N.C : Il faut bien garder à l’esprit que l’importateur ou l’exportateur marocain n’est en aucune façon responsable de la hausse unilatérale imposée par les armateurs. Je connais bien les armateurs, ils sont raisonnables et ils peuvent ramener à la raison les compagnies de leasing. Au Maroc, ils opèrent dans les ports et ils sont bien conscients de ces difficultés. Je propose la solution suivante. La tutelle doit réunir les armateurs en urgence. Elle doit mettre en avant que les contingences présentes soient localisées dans le temps. C’est-à-dire que la hausse est passagère. Forte de ce constat, elle négocie le maintien du coût de fret initial. Puis, elle garantit et place en suspension le différentiel réclamé par les armateurs. Après avoir libéré la marche normale du commerce, on revient à la table des négociations pour mettre en place un protocole tripartite de répartition de la facture globale. Il est clair que les armateurs vont accepter un allègement, sinon total, du moins appréciable.

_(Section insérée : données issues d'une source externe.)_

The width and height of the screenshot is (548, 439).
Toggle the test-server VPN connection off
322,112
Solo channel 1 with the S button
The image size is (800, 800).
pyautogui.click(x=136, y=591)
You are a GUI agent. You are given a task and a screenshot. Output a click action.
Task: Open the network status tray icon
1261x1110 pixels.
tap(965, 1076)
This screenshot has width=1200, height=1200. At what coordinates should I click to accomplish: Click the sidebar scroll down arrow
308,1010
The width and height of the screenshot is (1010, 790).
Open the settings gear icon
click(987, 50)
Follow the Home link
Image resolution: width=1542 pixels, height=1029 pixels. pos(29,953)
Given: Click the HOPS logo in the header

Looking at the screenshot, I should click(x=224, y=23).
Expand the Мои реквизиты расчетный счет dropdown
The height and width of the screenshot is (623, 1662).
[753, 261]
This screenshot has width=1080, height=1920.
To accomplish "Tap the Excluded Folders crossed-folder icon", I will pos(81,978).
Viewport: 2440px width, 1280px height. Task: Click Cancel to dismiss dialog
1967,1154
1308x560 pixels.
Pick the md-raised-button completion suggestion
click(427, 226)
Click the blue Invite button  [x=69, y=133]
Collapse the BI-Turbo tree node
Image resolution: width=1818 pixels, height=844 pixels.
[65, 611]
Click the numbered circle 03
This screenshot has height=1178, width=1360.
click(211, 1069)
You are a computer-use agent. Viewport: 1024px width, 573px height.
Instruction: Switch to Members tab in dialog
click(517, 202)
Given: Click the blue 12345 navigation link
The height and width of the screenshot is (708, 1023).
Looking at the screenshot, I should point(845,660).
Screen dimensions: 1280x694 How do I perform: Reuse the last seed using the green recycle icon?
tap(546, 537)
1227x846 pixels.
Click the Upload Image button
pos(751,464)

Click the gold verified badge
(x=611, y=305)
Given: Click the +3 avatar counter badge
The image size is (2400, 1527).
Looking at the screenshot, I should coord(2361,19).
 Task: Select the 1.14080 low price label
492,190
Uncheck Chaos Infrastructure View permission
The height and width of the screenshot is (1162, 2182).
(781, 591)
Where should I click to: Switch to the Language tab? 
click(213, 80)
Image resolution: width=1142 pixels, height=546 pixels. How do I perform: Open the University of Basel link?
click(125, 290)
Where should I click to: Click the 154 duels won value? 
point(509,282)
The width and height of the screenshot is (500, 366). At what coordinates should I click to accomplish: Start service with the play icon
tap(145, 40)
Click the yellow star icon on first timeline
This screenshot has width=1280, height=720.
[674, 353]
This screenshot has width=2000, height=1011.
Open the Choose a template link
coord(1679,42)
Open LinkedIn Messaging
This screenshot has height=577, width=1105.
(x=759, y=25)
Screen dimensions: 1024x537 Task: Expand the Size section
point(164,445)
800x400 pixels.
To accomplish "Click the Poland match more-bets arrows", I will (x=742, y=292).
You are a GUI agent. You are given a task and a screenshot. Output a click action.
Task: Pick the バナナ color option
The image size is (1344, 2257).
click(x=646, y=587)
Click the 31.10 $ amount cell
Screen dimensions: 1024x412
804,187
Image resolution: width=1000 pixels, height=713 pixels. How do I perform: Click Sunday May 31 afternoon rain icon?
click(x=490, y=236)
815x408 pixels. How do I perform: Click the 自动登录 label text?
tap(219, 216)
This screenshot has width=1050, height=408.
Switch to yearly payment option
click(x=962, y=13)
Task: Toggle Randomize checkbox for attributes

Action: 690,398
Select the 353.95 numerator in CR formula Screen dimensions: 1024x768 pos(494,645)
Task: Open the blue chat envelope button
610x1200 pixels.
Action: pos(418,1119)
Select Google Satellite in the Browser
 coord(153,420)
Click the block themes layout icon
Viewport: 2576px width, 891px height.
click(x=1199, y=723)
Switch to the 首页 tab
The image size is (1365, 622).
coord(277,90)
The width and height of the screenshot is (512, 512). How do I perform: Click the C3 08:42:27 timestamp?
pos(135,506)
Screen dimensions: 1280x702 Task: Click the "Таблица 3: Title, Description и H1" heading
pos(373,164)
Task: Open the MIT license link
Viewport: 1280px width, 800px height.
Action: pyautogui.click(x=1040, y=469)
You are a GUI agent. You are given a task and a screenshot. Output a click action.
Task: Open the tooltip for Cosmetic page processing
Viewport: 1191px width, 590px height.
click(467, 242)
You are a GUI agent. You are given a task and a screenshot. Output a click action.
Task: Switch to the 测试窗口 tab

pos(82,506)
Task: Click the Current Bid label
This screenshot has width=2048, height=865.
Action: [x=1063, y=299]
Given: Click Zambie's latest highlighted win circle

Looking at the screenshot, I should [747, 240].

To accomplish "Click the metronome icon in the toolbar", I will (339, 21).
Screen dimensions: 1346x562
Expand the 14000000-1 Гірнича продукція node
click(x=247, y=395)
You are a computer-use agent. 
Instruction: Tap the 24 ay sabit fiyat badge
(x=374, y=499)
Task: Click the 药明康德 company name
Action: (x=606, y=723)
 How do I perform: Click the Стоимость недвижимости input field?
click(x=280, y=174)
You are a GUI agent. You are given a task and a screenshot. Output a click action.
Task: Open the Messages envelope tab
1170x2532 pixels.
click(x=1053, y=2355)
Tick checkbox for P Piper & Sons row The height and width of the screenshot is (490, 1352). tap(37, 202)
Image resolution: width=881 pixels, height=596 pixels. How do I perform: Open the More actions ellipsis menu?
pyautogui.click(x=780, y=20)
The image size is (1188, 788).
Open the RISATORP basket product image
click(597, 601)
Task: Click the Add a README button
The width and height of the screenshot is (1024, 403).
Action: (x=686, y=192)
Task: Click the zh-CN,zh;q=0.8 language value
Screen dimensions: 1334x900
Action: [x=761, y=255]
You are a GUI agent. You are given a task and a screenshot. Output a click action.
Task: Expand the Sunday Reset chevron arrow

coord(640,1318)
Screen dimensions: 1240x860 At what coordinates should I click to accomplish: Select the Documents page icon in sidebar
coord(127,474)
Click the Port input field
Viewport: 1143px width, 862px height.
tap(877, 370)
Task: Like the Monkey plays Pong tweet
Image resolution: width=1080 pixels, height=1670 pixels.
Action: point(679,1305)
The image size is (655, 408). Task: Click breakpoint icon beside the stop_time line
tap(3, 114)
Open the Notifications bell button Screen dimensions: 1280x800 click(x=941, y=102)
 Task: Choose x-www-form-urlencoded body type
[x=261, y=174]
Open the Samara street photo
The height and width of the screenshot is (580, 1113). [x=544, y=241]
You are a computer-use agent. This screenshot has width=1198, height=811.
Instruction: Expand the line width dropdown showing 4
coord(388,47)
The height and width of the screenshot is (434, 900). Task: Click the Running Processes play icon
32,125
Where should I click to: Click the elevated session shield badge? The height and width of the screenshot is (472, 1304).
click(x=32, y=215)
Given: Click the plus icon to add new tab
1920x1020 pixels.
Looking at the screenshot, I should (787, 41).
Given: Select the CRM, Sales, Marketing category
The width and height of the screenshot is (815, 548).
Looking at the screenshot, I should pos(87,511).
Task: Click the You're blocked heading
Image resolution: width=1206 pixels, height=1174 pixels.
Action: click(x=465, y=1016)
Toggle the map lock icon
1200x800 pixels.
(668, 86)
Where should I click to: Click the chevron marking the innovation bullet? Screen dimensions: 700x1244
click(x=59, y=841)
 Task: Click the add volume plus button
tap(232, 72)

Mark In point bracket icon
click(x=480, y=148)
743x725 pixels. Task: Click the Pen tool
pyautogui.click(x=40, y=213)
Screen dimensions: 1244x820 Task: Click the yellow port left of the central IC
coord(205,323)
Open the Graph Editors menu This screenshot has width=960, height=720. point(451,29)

Challenge : Peut-on se passer des conteneurs pour le fret ?

N.C :  Le conteneur se révèle un puissant instrument pour évaluer exactement le coût des vides. Il contribue en particulier à la diminution de ce coût, car l’empilement de boîtes rectangulaires constitue le mode le plus dense et le plus compact. Indépendamment de ses multiples autres avantages, il voyage plein ou non. En conséquence, la mesure des vides, activité jusqu’alors artisanale pénètre dans une phase de mutation profonde : elle devient industrielle. Autrement dit, le vide acquiert le statut, à part entière, de marchandise transportable et entreposable. Il devient enfin gérable. Ces atouts révolutionnaires ne passent pas inaperçus. Tous les opérateurs saisissent l’importance de l’évènement. Ils réorganisent leurs métiers à partir et autour de cette innovation. Les armateurs inventent les porte-conteneurs ; les manutentionnaires s’équipent en portiques, chariots cavaliers et autres ponts roulants ; les ports aménagent de vastes terminaux et abandonnent les hangars traditionnels. Avec ces nouveaux outils, la conduite des conteneurs dans les espaces maritimes et terrestres prend aujourd’hui l’allure surréaliste d’une immense et interminable partie de Tetris, célèbre jeu vidéo, où le joueur doit rapidement ranger des cubes défilant à la verticale.